Sometimes in the grief, I just want to scream and give up. It feels like there’s only glimpses of relief, only to be shut down again. Relief is a tricky word to use. I’m not devoid of all my pain and sorrow in the glimpses, just I can breathe.

There weren’t a lot of times this week where I could really breathe. Anthony started his new job this week and was gone for the majority of the day; leaving me with the cats, grief, and work. Being left alone during the raw moments of my sadness is scary. There’s nowhere to turn or no one to ground me when I want to rip my hair out. At his new job, Anthony can’t pick up his phone when I call sobbing; and this is only week one.

To celebrate his first week at his new job, and for me getting through the week in one piece and mentally okay, we decided to go on a little retreat. Well, more like Anthony bought tickets and I halfheartedly said I would go, scared to breakdown in front of everyone and afraid to disappoint him.

Retreat – a quiet or secluded place in which one can rest and relax.

Our secluded place was Stan Hywet Hall and Gardens in Akron, Ohio. Secluded because there were probably hundreds of people there and three weddings going on while we were there. Thankfully our tour only had two other people in it. Ironically, Anthony and I relax around the hustle and bustle of museums and history.

Quickly, Stan Hywet Hall and Gardens was the home of Mr and Mrs Seiberling and their six children. Mr Seiberling was the co-founder of The Goodyear Tire & Rubber Company. The tudor revival home has, around, 65,000 square feet, an indoor swimming pool, and a huge music hall. It’s absolutely stunning. They had a lot of money, stories, and love for their family. The estate echoed all of these when you walked into each room (well we only went through 30 of them), discovered each garden, and learned more and more about the couple. The Gate House on the property is also where Alcoholics Anonymous was created. Just a little Akron history for you all.

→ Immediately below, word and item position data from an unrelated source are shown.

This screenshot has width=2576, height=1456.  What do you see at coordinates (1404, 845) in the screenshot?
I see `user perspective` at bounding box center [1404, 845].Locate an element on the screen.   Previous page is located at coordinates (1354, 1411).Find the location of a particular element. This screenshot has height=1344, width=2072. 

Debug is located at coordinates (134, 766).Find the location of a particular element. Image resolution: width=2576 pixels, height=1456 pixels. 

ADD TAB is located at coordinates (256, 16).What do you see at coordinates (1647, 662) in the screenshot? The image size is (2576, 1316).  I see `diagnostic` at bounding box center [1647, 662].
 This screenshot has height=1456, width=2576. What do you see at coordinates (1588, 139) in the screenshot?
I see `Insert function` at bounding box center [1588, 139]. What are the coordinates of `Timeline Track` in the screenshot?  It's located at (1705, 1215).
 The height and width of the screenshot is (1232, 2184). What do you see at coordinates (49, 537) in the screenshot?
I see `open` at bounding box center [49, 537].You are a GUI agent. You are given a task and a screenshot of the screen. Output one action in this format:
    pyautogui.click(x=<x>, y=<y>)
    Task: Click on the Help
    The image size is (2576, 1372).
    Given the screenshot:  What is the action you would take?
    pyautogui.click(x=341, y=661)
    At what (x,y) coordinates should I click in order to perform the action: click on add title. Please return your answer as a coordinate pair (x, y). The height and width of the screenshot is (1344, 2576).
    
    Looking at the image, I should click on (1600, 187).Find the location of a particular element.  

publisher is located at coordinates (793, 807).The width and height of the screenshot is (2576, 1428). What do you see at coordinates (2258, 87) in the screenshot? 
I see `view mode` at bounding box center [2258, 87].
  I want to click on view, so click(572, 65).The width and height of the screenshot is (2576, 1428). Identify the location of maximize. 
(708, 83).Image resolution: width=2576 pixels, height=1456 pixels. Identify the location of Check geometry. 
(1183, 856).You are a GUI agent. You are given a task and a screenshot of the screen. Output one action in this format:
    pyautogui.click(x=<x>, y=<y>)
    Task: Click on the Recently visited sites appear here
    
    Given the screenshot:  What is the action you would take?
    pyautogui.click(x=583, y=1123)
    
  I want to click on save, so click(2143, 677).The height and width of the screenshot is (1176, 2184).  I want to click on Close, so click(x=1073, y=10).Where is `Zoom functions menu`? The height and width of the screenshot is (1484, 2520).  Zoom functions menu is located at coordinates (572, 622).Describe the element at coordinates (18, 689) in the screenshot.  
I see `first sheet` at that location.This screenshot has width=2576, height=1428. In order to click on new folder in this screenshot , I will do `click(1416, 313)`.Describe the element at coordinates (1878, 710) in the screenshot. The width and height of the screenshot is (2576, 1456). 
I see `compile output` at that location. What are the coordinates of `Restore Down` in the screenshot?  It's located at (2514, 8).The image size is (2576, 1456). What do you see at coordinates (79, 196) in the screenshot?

After our tour, we retreated to the gardens. The smell of roses and running water was constant everywhere you walked. It was such a hot day, but with the shade and water, it really didn’t feel as miserable as it should have. I personally loved the English Garden. It reminded me of a secret garden where Mrs Seiberling came to relax and get away from it all. It was truly a retreat. At the other side of the reflection pool was a women and cherubs. Little angels were all over the estate. It was lovely.